··· DATA PROVIDED

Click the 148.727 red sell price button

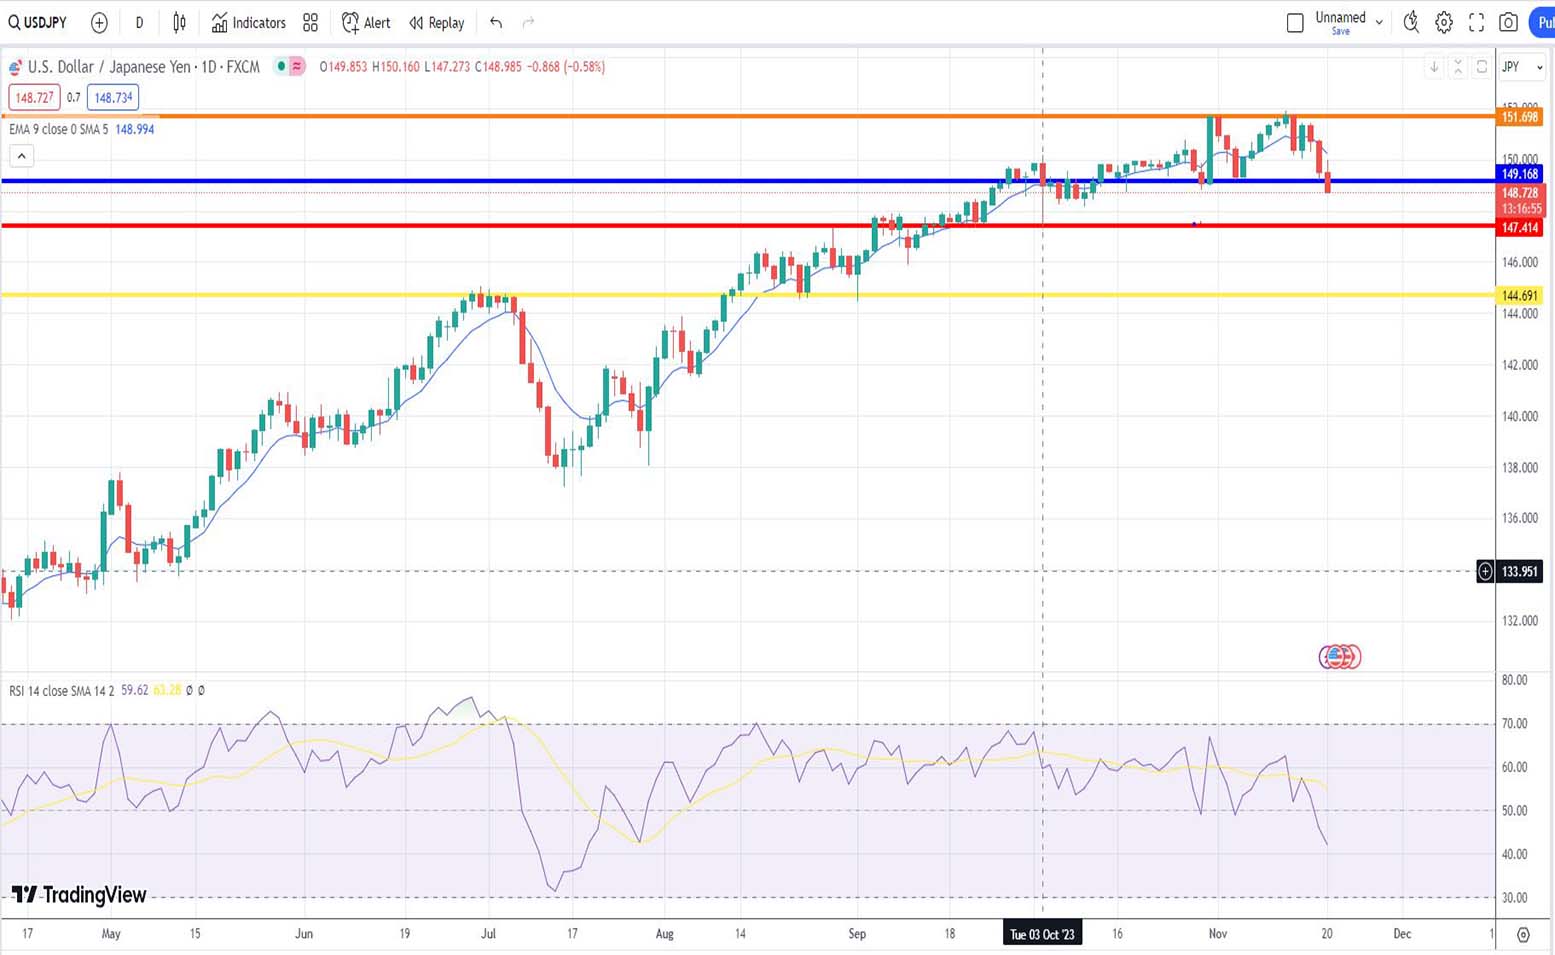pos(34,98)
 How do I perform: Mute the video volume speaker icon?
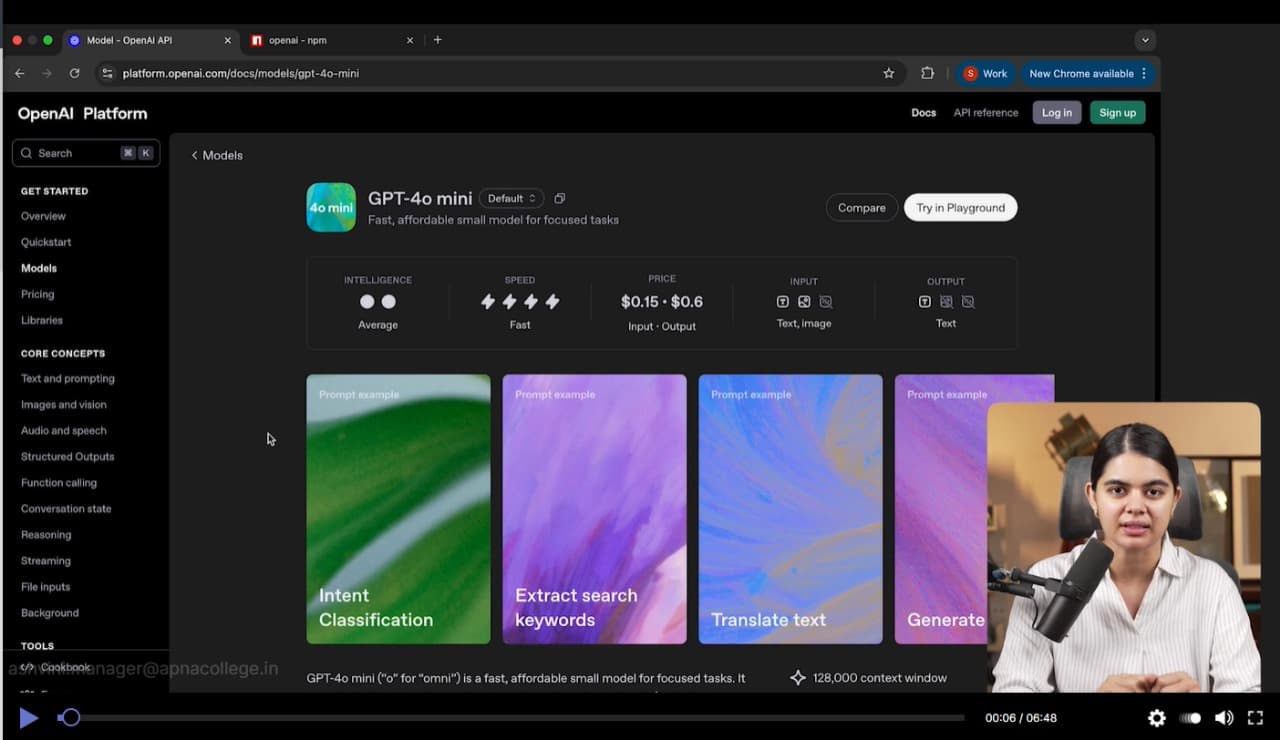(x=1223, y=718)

······
··· DATA PROVIDED

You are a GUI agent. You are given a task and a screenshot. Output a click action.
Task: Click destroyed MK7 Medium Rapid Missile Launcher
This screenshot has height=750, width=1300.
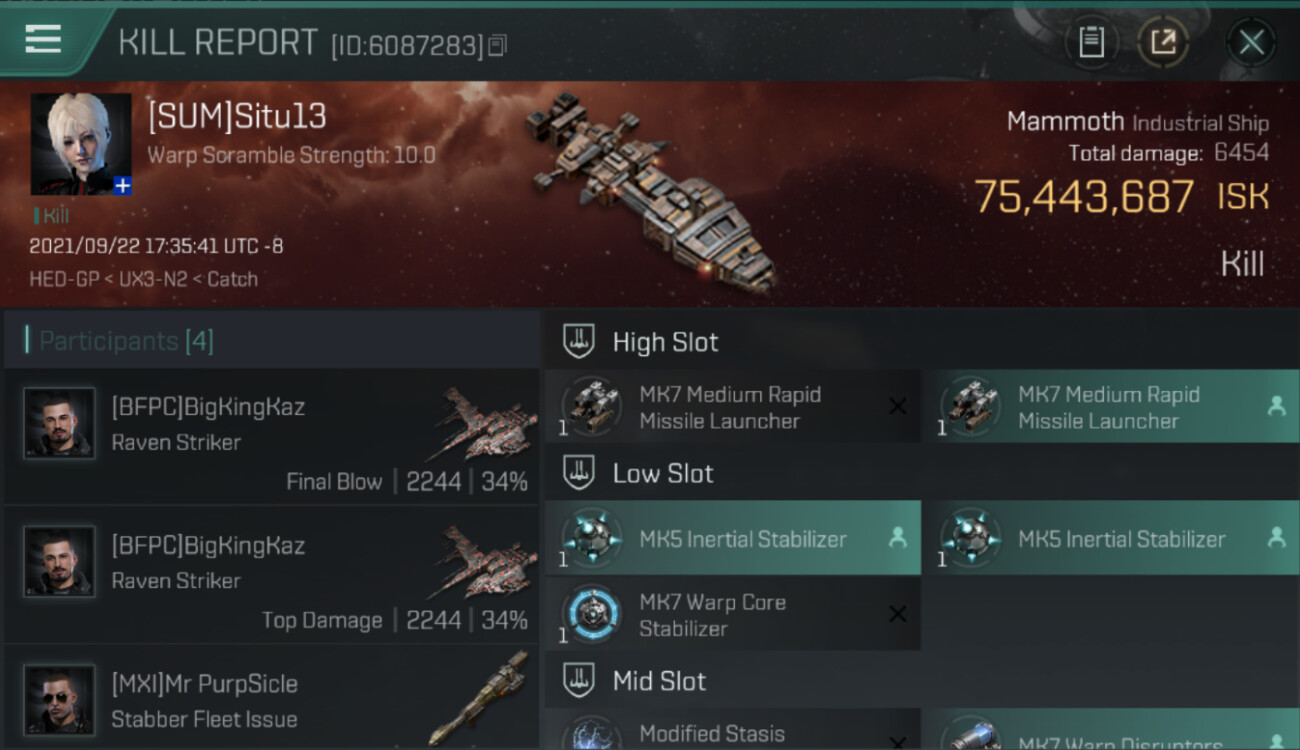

······

Copy the listing lines starting at the one containing "How do I perform: Mute" and ending at the one containing "(x=1223, y=718)", putting "sound icon" in place of "speaker icon" and changing nothing else. Leave the pictures out.

 How do I perform: Mute the video volume sound icon?
(x=1223, y=718)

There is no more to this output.